### [Work request]
The answer is to be an exact copy of the lines below running from the line with "You are a GUI" down to the line with "The image size is (1378, 735).", both ends included, and nothing more.

### [Records for the exercise]
● ● ● ●
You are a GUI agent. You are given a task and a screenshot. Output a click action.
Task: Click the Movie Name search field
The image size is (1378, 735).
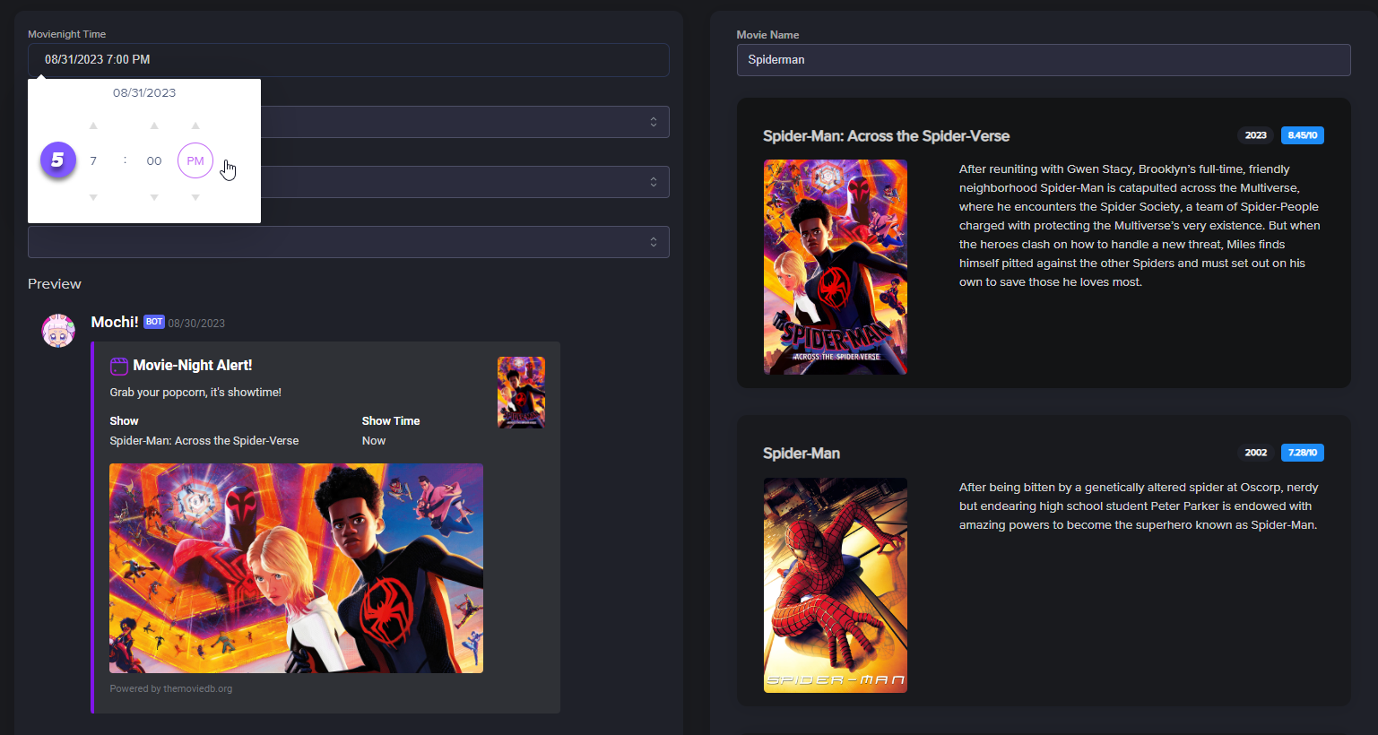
● ● ● ●
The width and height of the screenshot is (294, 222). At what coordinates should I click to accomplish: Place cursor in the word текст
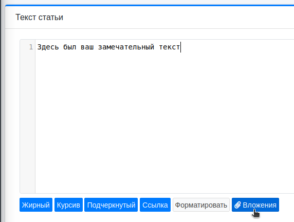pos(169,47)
● ● ● ●
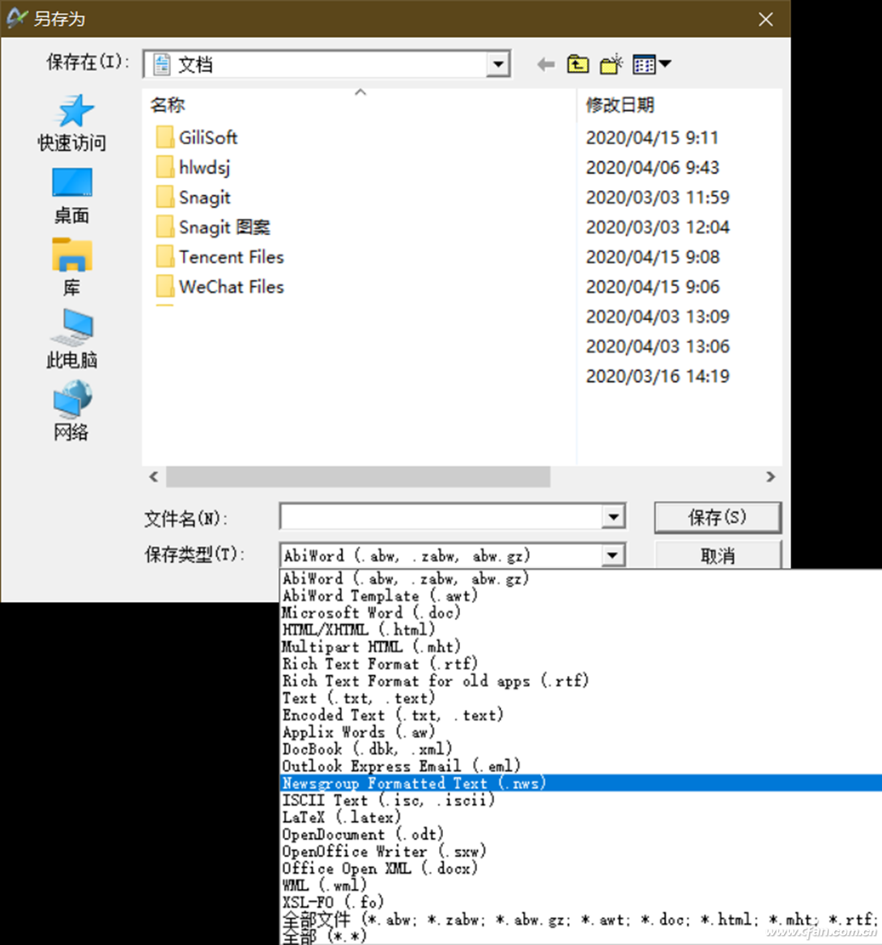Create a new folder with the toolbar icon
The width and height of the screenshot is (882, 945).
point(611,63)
● ● ● ●
### [Solution to this problem]
You are a GUI agent. You are given a task and a screenshot. Output a click action.
Task: Click the Movie Name search field
The image size is (1378, 735).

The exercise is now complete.